はじめに
経営再建中のオンキヨーホームエンターテイメント(旧オンキヨー)が債務超過によりジャスダック上場廃止の危機に陥っていることがわかりました。純損益は33億円の赤字とのことです。今回は証券取引所が定める上場廃止基準について見ていきます。
事案の概要
報道などによりますと、オンキヨーは長年の販売不振と新型コロナウイルス感染拡大により昨年3月期で33億円の債務超過に陥っていたとされます。同社は債務と株式を交換したり、新株発行により資本状況の改善を図っておりましたが、株価が低迷しており計画通りに資金が集められなかったとのことです。昨年12月に海外ファンドに対し格安で新株を割り当てる新株予約権発行や優先株などの発行も計画されており、約60億円相当の増資が見込まれているとされます。反面それにより同社の議決権は海外ファンドが7割を握ることとなる見通しです。
一部・二部の上場廃止基準
証券取引所では一定の要件を満たした場合に上場廃止となる上場廃止基準が設けられております。その概要は以下のとおりです。

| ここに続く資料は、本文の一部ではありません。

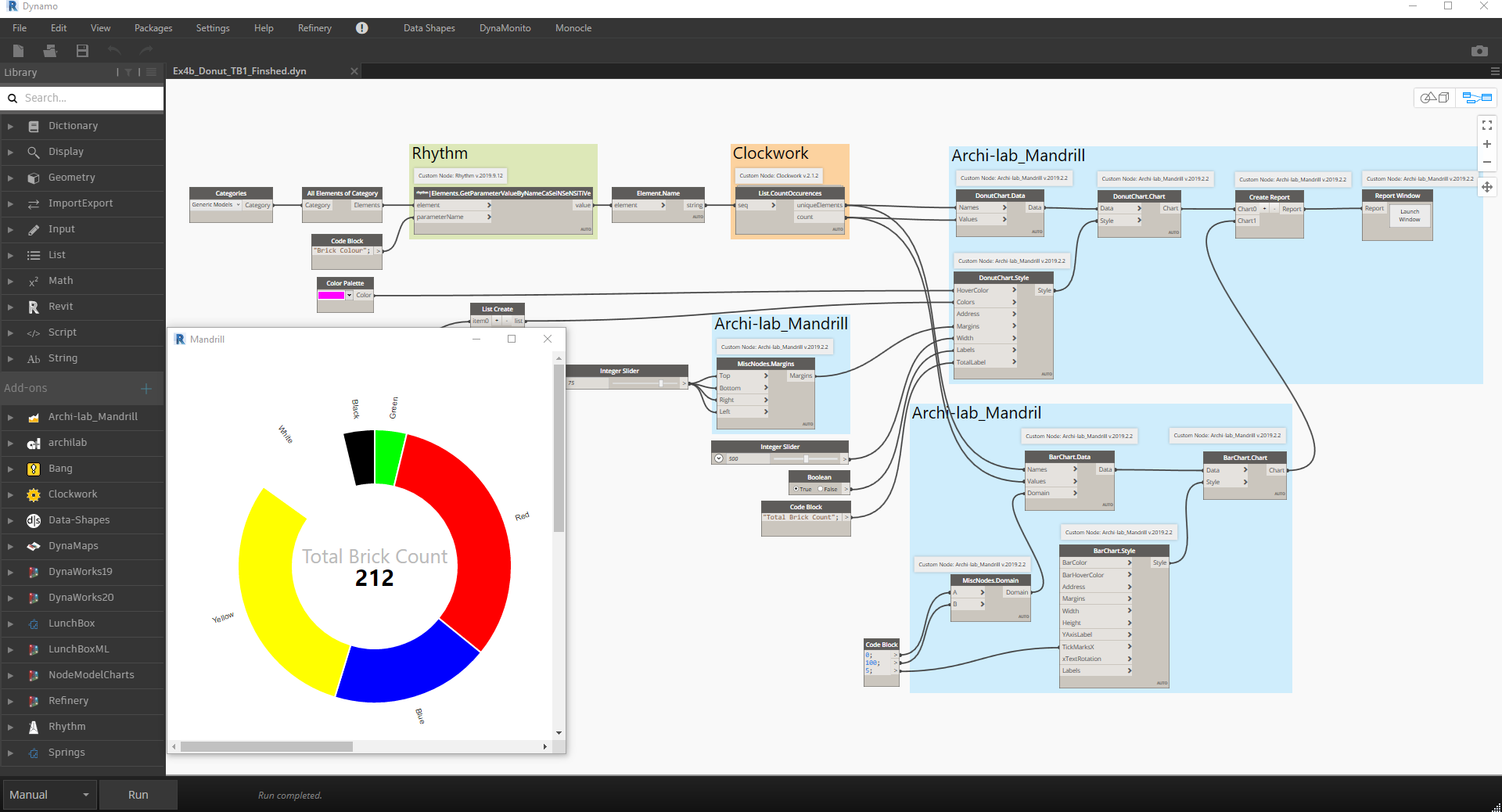Open the Manual run mode dropdown
This screenshot has width=1502, height=812.
tap(49, 795)

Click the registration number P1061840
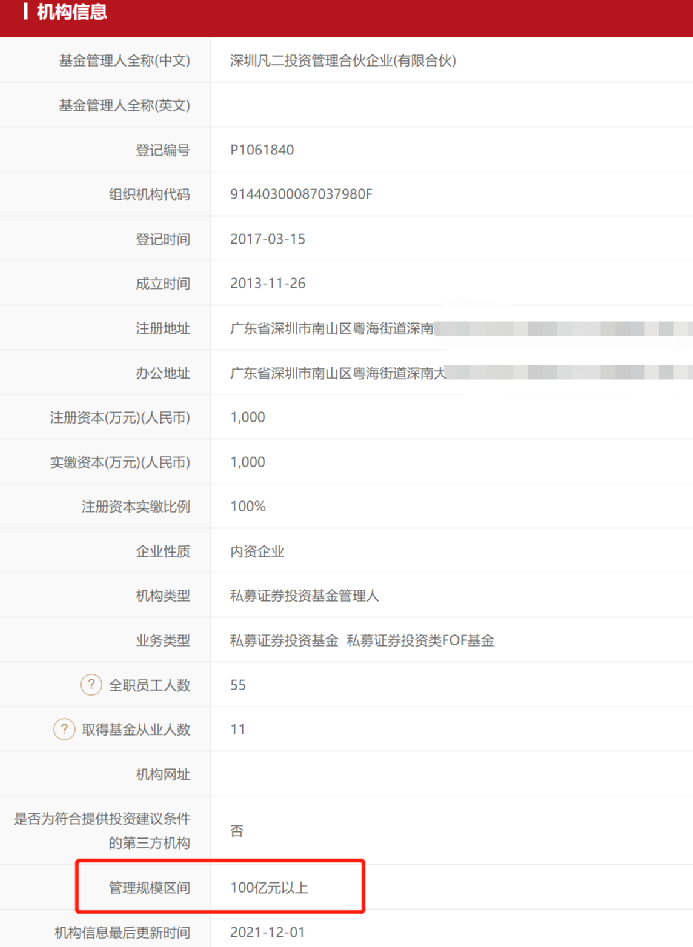[x=262, y=150]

①株主数が400人未満(猶予期間1年)、②流通株式数2000単位未満(猶予期間1年)、③流通時価総額5億円未満(猶予期間1年)、④時価総額10億円未満である場合に9ヶ月以内に10億円以上とならない場合、⑤債務超過となった場合に1年以内に解消しない場合、⑥売買高が直近1年間平均で10単位未満または3ヶ月間売買不成立、⑦有価証券報告書等の提出遅延、⑧有価証券報告書等の虚偽記載があり市場秩序維持に必要と認める場合、⑨特設注意市場銘柄指定要件に該当しているにもかかわらず内部管理体制に改善がない場合等が挙げられております。
ジャスダックの上場廃止基準
ジャスダック市場においても上場廃止基準が設定されております。一部・二部とほぼ同様と言えますが一部異なる部分があります。①株主数が150人未満(猶予期間1年)、②流通株式数500単位未満(猶予期間1年)、③流通時価総額2.5億円未満(猶予期間1年)、④直近4連結会計粘土においてキャッシュフローがマイナスである場合に1年以内に改善しない場合、⑤株価が10円未満となり3ヶ月以内に10円以上とならない場合等が一部・二部と異なる点となっており、その他有価証券報告書等の虚偽記載や債務超過に関する基準などは同様と言えます。
負債と株式の交換
本件でオンキヨーは債務と自社の株式を交換して自己資本の健全化を図っておりました。これはいわゆるデット・エクイティ・スワップと呼ばれる手法で、債務の返済に代えて債権者に株式を交付するというものです。これにより会社は負債が減少し資本が増加することから貸借対照表上も自己資本比率が改善するということです。債権者側にとっても債権が無くなる代わりに株式が取得できることから資産の減少は無く、また将来収益が上がれば株価も上がり利益が見込まれるというメリットがあります。
コメント
本件でオンキヨーは2020年3月期に約33億円の債務超過に陥りました。デット・エクイティ・スワップや新株発行で改善を図ったものの既に株価が大幅に低迷しており改善にはいたりませんでした。今後海外ファンド等による新株の引受が予定通り進まなければ今年3月に上場廃止基準を満たすこととなる見通しと言えます。以上のように証券取引所では一定の要件のもとに上場廃止となる基準が定められております。有価証券報告書の虚偽記載など一般にイメージしやすいものから業績や株価、時価総額に関するものなどもあります。どのような場合に上場廃止の危険が生じるかをあらかじめ把握しておくことが重要と言えるでしょう。